Der junge Pudel, der nun glaubte, am Tor müsse der Teufel los sein, flog wie ein großer Wollknäuel hinterher und bellte mit seiner gelockten Schnauze auch wie rasend. In seiner jung-hündischen Albernheit fauchte er wie eine Dogge noch immer das Tor an, als der Dackel längst Zurückschlich. Und wie schlich der Hund! Die verdrehten Augen gaben seiner langgestreckten Visage eine wahre Gaunerphysiognomie. Und nun wurde der Plan des Schurken offenbar.
Die Haushälterin war unterdes mit der Freßschüssel erschienen, und der Dackel machte sich sofort darüber her, fischte gierig alle Fleischbrocken und Schwarten heraus.
Als der Pudel am Haustor endlich merkte, das dort wirklich gar nichts zu verbellen war, kam auch getrabt zum Mittagsmahl. Fand er nur noch Kartoffelresten vor, das ihm der Dackel großmütig überließ.

Diese Hundegeschichte interessierte mich mehr als Bohlen Abenteuer. Ich erzählte sie beim Skatspielen, aber die Herren nickten nur mit den Köpfen und lächelten. Also, sie glaubten mir nicht. Da lud ich sie zu mir zum Mittagsessen, denn die Tierkomödie wiederholte sich alle Tage.
John Anders kam am nächsten Tag und überzeugte sich, das ich die Wahrheit gesprochen hatte.
“Da mußt das Luder, denken können”, sagte er verblüfft.
“Kann er auch, Herr Anders! Zu seinem Gaunerstreich gehört Phantasie, Verstandsschlüsse, Schauspielerkunst. Ja, lieber Freund, in einem einzigen Köter gibt der Herrgott mehr Rätsel auf, als der Mensch auflösen kann.”

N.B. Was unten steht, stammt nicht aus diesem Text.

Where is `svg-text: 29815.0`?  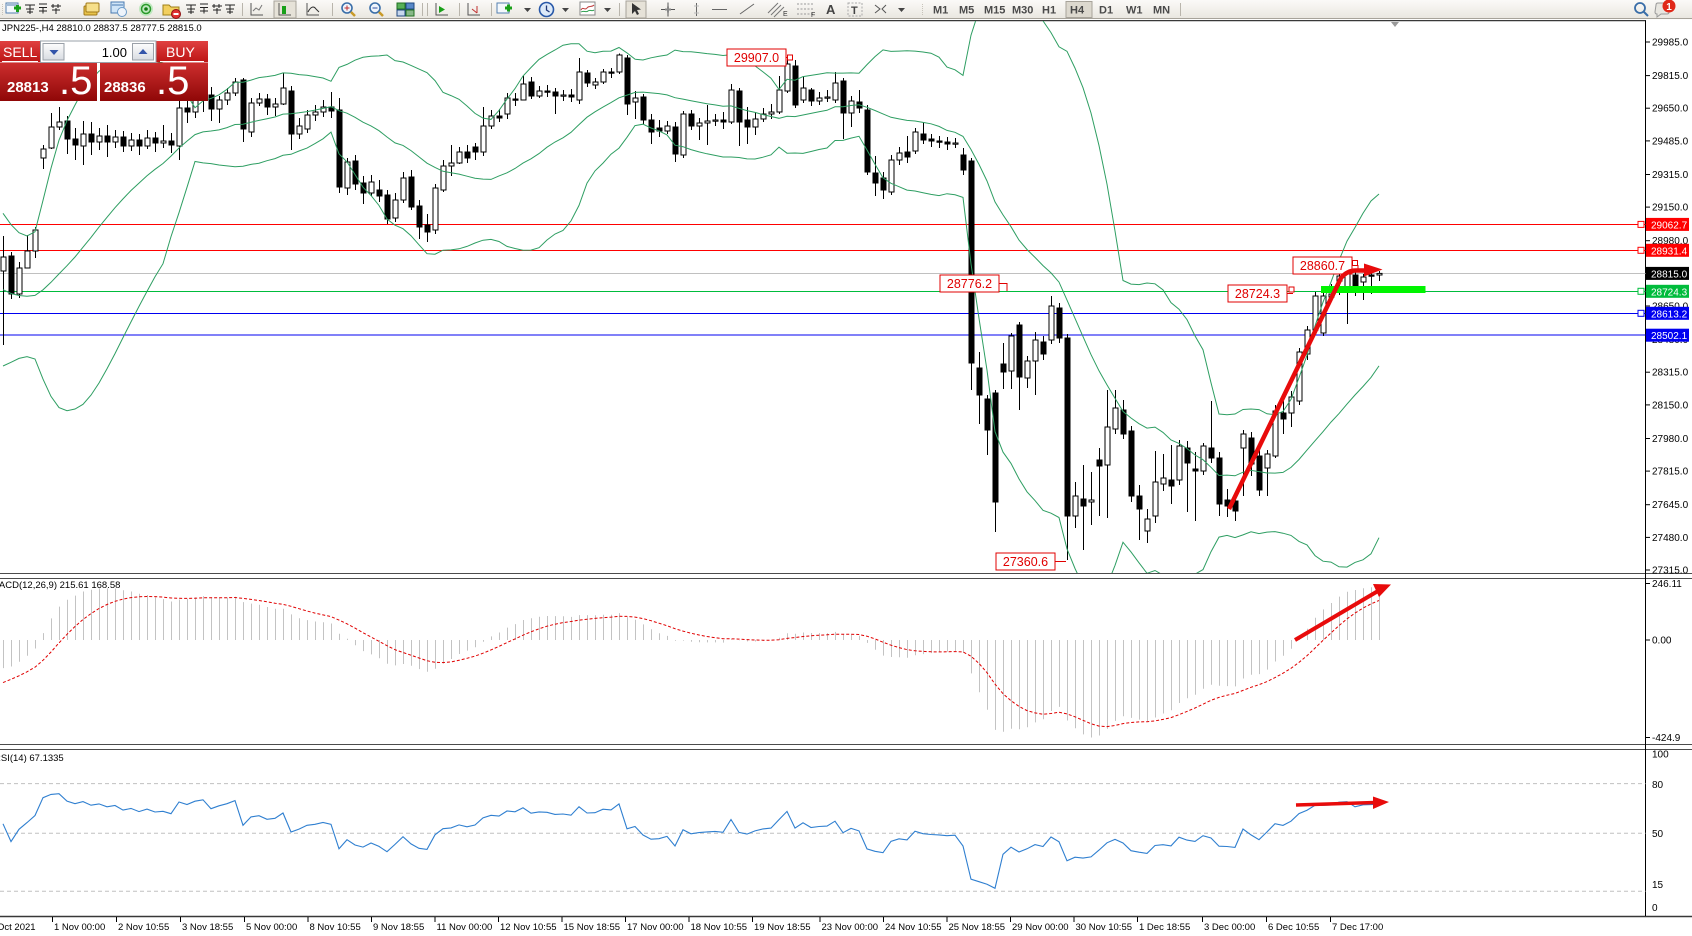
svg-text: 29815.0 is located at coordinates (1670, 76). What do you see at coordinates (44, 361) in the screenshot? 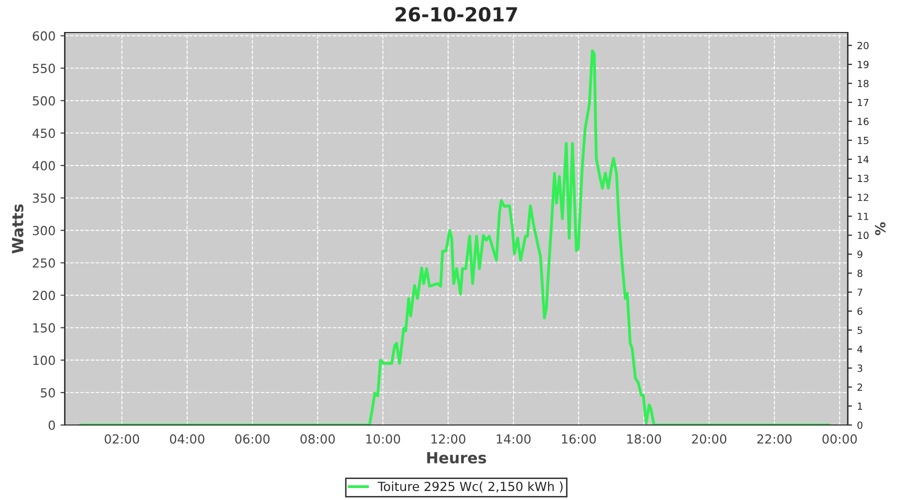
I see `y-tick-label: 100` at bounding box center [44, 361].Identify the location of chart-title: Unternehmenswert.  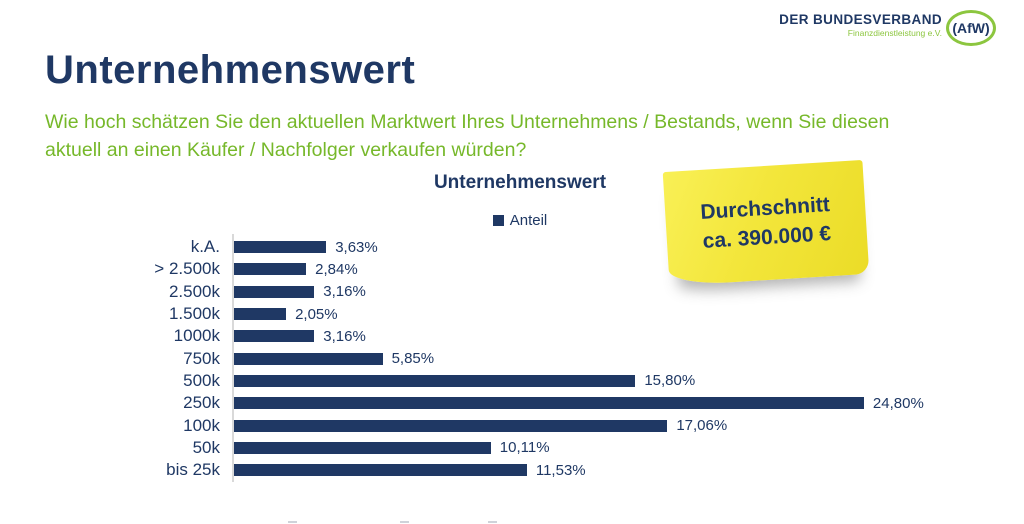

Der Farin kam als zweiter Kronzeuge leider um einen Tag zu spät. Denn an diesem Tag zerstörte die Haushälterin, das dumme Weib, das reizende Spiel.
Die Haushälterin erschien mit der Schüssel, noch ehe die Uhr schlug. Da schliefen beide Hunde noch. Und sie sagte roh:
“Warte, Dackel du Mistvieh, dir werde ich es austreiben, jeden Tag den Pudel um das Fleisch zu betrügen!”
Sie trat den Dackel mit dem Fuß, und stellte die Schüssel hin, über die beiden Hunde sich anknurrend herfielen. Und der Zauber war aus.
Ich bin wütend hinausgegangen und habe die Haushälterin fortgejagt.

Nach zwei Tagen war die Haushälterin wieder bei uns. Sie war geflennt gekommen, man möge sie wieder aufnehmen, da sie keine andere Arbeit finden kann, und sie wollte in Zukunft dem Dackel alles und dem Pudel nichts zu fressen geben.
So wenig verstand hatte dieses Frauenbild, worauf es mir angekommen war!